Occasionally eating grapefruit should not cause any issues. Research is needed to thoroughly investigate the effects of grapefruit on hormonal birth control, but it is something to keep in mind if you eat a lot of grapefruit.
Also, beyond grapefruit, citrus fruits — such as Seville oranges, pomelos, and tangelos — may have a similar effect on medications.
Can activated charcoal cancel out the effects of birth control?
You may have heard of activated charcoal, as it has recently become a health fad. It has traditionally been used in emergency situations after consuming toxic or poisonous substances. Because of its ability to strongly bind to almost anything ingested, activated charcoal can render many medications ineffective.
This interaction can also apply to birth control. Depending on when activated charcoal is taken in relation to birth control pills, it can potentially make them ineffective. However, more research is needed to determine the extent of this effect.
If you have used activated charcoal recently, contact your healthcare provider about this interaction and discuss other immediate options for contraception in the meantime.
If you suspect an interaction with your birth control, should you see your healthcare provider?
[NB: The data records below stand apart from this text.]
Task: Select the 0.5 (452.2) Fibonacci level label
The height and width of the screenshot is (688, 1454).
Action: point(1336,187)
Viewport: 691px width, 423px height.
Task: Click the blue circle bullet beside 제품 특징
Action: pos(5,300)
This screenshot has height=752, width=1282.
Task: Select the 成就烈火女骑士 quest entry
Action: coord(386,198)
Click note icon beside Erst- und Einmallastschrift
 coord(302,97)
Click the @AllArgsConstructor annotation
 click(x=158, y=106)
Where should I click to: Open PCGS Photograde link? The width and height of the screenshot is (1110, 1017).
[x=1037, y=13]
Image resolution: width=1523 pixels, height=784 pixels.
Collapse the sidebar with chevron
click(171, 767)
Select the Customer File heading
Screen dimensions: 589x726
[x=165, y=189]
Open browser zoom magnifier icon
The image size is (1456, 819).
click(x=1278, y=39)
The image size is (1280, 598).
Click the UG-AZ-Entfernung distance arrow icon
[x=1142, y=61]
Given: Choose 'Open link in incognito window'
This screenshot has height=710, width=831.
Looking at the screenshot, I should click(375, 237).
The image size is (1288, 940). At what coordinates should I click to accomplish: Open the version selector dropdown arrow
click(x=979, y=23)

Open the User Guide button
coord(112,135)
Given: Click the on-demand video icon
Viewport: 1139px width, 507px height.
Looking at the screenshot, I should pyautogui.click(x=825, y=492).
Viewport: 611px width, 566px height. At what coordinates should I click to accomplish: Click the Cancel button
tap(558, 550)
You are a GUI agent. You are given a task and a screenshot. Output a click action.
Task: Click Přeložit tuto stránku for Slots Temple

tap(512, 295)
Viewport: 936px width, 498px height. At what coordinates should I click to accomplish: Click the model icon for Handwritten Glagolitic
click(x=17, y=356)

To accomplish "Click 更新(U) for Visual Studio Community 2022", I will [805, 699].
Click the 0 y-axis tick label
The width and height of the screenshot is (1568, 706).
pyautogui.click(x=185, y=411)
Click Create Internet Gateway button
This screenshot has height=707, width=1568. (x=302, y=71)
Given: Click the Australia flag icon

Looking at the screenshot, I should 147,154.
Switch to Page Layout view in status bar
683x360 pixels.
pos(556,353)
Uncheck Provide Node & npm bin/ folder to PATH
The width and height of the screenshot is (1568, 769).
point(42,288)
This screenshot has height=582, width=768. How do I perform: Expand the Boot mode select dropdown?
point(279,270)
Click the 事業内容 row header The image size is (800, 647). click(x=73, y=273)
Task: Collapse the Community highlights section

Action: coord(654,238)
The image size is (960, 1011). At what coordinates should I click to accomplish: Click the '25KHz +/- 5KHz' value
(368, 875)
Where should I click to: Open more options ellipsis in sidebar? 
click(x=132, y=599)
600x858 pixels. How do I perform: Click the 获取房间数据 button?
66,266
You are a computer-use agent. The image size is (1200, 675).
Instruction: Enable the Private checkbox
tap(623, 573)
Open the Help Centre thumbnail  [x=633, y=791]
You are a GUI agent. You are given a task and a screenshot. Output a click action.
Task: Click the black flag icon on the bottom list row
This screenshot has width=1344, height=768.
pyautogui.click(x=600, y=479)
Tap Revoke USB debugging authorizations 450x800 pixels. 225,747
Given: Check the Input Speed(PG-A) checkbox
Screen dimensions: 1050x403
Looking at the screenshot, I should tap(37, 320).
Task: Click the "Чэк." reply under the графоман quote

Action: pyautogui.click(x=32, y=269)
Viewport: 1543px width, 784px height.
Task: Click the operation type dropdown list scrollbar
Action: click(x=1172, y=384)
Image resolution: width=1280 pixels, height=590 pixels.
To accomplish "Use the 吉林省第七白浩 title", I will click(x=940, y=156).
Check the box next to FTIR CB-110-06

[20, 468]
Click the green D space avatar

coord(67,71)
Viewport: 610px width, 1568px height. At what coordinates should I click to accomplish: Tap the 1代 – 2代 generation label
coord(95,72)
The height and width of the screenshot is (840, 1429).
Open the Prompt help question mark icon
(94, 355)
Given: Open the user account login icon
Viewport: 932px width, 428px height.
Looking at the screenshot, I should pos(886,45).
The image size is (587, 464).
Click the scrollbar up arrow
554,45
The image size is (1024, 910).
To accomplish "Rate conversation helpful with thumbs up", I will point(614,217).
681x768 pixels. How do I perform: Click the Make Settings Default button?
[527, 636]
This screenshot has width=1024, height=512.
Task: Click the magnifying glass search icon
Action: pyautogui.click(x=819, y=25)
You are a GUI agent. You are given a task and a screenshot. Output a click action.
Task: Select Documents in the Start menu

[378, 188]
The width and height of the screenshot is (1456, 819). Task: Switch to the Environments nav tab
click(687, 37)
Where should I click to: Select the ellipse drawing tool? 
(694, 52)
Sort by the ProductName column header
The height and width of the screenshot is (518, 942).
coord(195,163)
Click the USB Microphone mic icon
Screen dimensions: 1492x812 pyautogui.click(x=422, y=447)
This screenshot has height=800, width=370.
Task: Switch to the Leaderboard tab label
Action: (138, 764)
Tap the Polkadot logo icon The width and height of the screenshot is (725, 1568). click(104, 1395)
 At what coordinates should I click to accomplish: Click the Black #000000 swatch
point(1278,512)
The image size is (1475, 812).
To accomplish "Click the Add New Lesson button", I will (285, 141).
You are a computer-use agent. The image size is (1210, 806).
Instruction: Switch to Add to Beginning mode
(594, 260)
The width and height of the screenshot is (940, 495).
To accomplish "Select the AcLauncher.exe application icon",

First and foremost, it is important that you are taking your birth control as directed by your healthcare provider. This will help maximize its effectiveness (between 91-99%, depending on the type). If you’ve missed doses, contact your healthcare provider or pharmacist for details on how to get back on track.
If you realize you’ve been taking medications or supplements that could interfere with your birth control, contact your healthcare provider immediately as you may need to use a backup method of contraception — like condoms or emergency contraception.
As always, be sure to discuss all prescription medications, supplements, and herbal remedies you take regularly with your healthcare provider.
The bottom line
Hormonal birth control may have potential interactions with several foods and dietary supplements. While research is limited on these interactions, there is concern these combinations could cause more birth control side effects or make your contraception less effective. If you are interested in learning more about what you should and shouldn’t consume when taking birth control, talk to your healthcare provider.